Records for this task:
>>>

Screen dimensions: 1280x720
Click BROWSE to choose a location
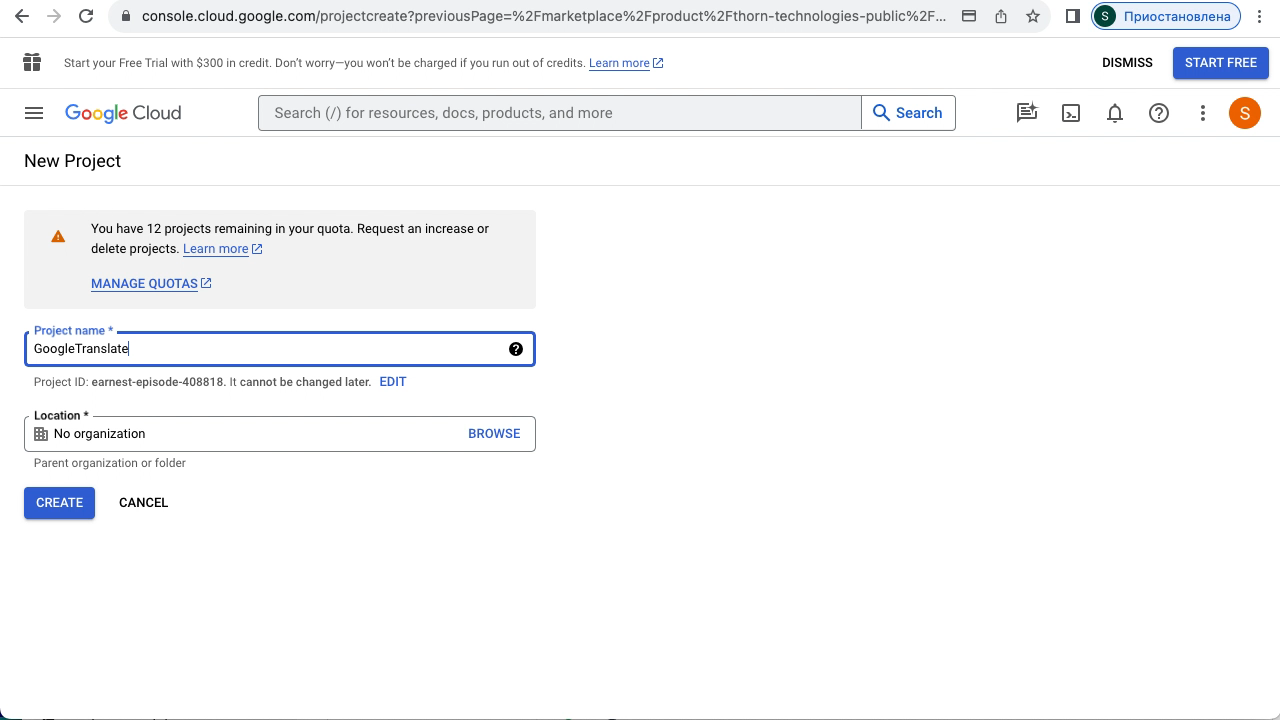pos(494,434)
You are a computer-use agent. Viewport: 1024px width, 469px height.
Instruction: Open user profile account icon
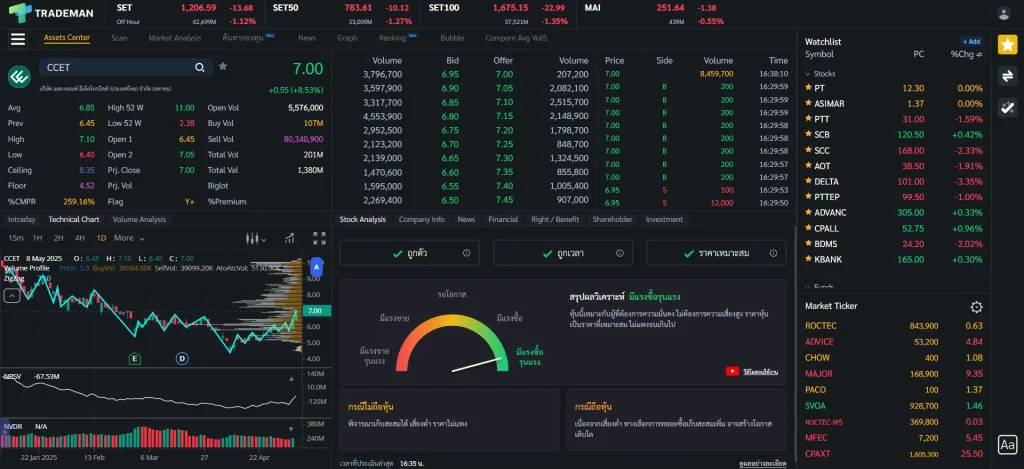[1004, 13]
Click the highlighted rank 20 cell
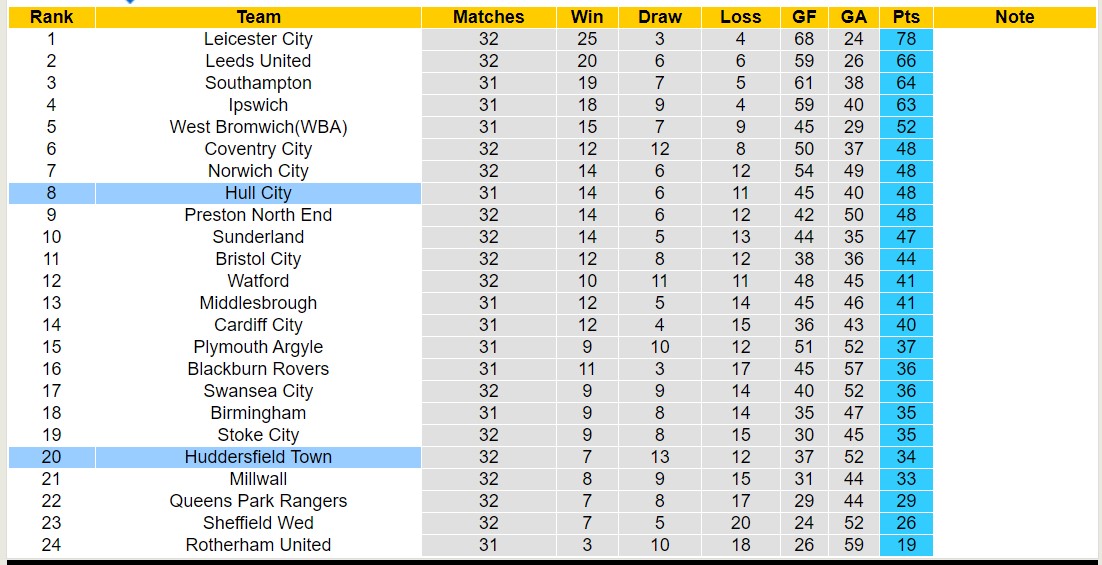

<<<
>>>

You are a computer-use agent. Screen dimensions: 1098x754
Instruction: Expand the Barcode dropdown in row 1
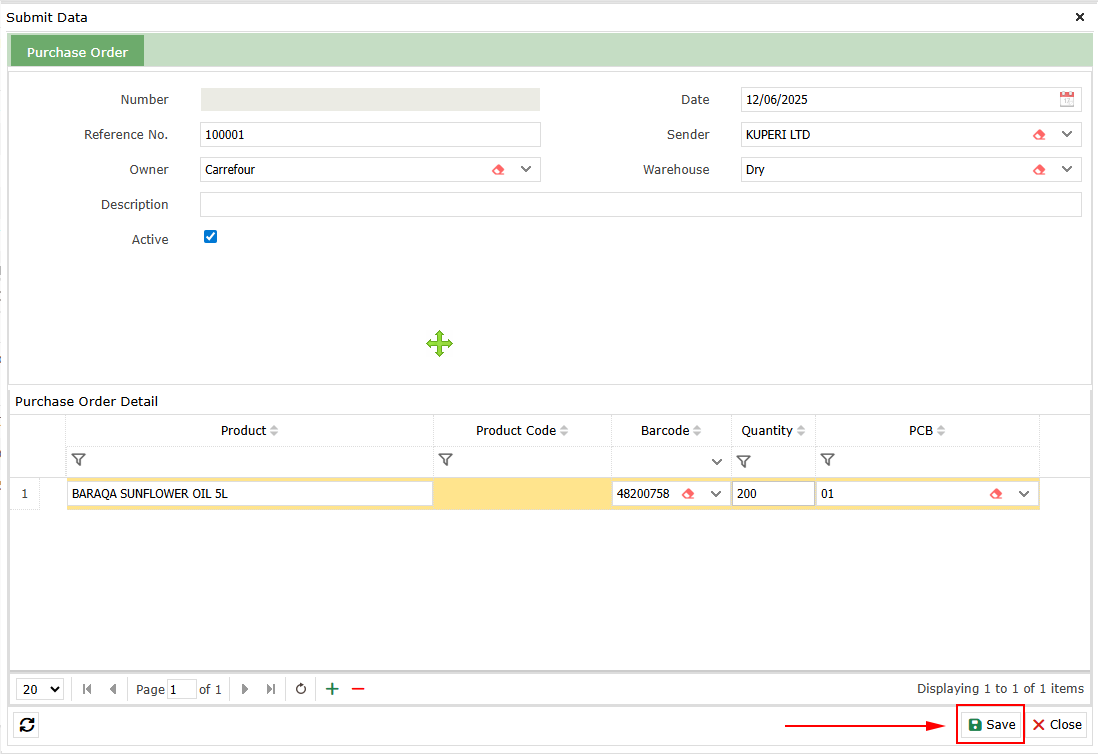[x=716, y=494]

<<<

Rewrite only the lines from the one with "Screen dimensions: 1280x720" to the one with "Click the highlighted rank 20 cell", changing "Click" to "Select" and keeping everything else the same. Leave the pictures out of your answer.

Answer to the exercise:
Screen dimensions: 1280x720
Select BROWSE to choose a location
pos(494,434)
You are a computer-use agent. Viewport: 1024px width, 469px height.
Instruction: Open user profile account icon
[1004, 13]
Select the highlighted rank 20 cell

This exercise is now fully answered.